Beautiful reflections from the Sermons of St. Alphonsus Liguori:
And when did Jesus Christ institute this sacrament? He instituted it, as the Apostle has remarked “on the night before his passion." The Lord Jesus, the same night on which he was betrayed, took bread, and giving thanks, broke and said : " Take ye and eat : this is my body." (1 Cor. xi. 23, 24.) Thus, at the very time that men were preparing to put him to death, our loving Redeemer resolved to bestow upon us this gift. Jesus Christ, then, was not content with giving his life for us on a cross : he wished also, before his death, to pour out, as the Council of Trent says, all the riches of his love, by leaving himself for our food in the holy communion. "He, as it were, poured out the riches of his love towards man." (Sess. 13, cap. ii.) If faith had not taught it, who could ever imagine that a God would become man, and afterwards become the food of his own creatures? When Jesus Christ revealed to his followers this sacrament which he intended to leave us, St. John says, that they could not bring themselves to believe it, and departed from him saying: " How can this man give us his flesh to eat?...This saying is hard, and who can hear it?” (St.

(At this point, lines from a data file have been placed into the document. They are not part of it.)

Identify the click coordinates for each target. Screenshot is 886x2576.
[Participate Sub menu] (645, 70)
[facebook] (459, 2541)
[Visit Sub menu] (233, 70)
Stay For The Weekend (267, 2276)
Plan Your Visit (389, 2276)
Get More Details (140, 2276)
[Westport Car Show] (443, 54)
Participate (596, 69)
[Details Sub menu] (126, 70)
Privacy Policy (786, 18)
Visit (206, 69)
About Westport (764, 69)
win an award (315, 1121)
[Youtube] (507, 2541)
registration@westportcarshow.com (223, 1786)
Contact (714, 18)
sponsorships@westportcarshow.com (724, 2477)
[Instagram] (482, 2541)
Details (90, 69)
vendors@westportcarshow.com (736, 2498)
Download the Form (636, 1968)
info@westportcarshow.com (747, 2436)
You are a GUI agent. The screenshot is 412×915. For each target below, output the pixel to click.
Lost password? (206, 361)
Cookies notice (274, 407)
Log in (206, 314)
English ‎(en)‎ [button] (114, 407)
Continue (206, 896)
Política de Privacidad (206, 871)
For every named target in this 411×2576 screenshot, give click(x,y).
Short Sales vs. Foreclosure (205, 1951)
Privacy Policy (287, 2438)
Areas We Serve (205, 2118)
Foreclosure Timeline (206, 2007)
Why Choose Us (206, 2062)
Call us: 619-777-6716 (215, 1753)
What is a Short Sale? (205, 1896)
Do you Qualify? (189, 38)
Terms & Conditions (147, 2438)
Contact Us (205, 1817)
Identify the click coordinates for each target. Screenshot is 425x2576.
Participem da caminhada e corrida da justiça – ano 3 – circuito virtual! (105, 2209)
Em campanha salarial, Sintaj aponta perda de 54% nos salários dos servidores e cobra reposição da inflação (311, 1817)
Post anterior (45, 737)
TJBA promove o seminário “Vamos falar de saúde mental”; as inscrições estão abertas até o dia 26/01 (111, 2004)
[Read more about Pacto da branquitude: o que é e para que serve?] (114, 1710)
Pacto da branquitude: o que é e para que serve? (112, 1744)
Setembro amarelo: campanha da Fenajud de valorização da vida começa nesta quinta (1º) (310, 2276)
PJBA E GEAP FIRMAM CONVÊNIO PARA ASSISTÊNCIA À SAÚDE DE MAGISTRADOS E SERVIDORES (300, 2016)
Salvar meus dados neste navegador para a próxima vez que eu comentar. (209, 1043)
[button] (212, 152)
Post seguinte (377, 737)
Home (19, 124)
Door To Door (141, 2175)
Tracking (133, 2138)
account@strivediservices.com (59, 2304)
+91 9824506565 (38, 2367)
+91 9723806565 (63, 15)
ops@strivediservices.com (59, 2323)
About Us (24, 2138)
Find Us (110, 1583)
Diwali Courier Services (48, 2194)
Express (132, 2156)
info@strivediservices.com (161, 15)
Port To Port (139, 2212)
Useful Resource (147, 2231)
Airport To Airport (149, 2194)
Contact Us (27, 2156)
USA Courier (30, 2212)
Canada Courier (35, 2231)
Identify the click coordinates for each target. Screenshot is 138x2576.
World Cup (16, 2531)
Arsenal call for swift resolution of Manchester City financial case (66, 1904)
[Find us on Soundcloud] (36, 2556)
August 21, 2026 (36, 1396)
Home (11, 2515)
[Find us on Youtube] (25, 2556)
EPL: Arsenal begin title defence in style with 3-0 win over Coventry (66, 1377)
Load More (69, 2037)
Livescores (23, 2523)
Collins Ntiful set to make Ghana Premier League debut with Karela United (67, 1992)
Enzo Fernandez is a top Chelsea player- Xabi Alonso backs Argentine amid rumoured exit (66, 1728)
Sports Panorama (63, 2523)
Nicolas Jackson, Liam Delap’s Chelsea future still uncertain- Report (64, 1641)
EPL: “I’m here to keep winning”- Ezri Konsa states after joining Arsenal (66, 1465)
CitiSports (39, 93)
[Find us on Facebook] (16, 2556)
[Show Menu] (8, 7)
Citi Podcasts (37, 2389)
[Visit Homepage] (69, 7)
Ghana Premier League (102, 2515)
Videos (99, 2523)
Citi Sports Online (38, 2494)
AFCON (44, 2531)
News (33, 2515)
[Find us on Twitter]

John vi. 53, 61.) But what men could not imagine, the real love of Jesus Christ has invented and effected. "Take ye and eat: this is my body." These words he addressed to his apostles on the night before he suffered, and he now, after his death, addresses them to us.
Oh! how ardently does Jesus Christ desire to come to our souls in the holy communion! This vehement desire he expressed at the time of the institution of this sacrament, when he said to the apostles:" With desire I have desired to eat this Pasch with you." (Luke xxii. 15.)
And why does Jesus Christ so vehemently desire that we receive him in the holy communion? It is because he takes delight in being united with each of us. By the communion, Jesus is really united to our soul and to our body, and we are united to Jesus. "He that eateth my flesh and drinketh my blood, abideth in me and I in him." (John vi. 57.) Thus, after communion, we are, says St. Chrysostom, one body and one flesh with Jesus Christ. "Huic nos unimur, et facti summus unum corpus ut una caro." (Hom. Ixviii. ad Pop. Ant.)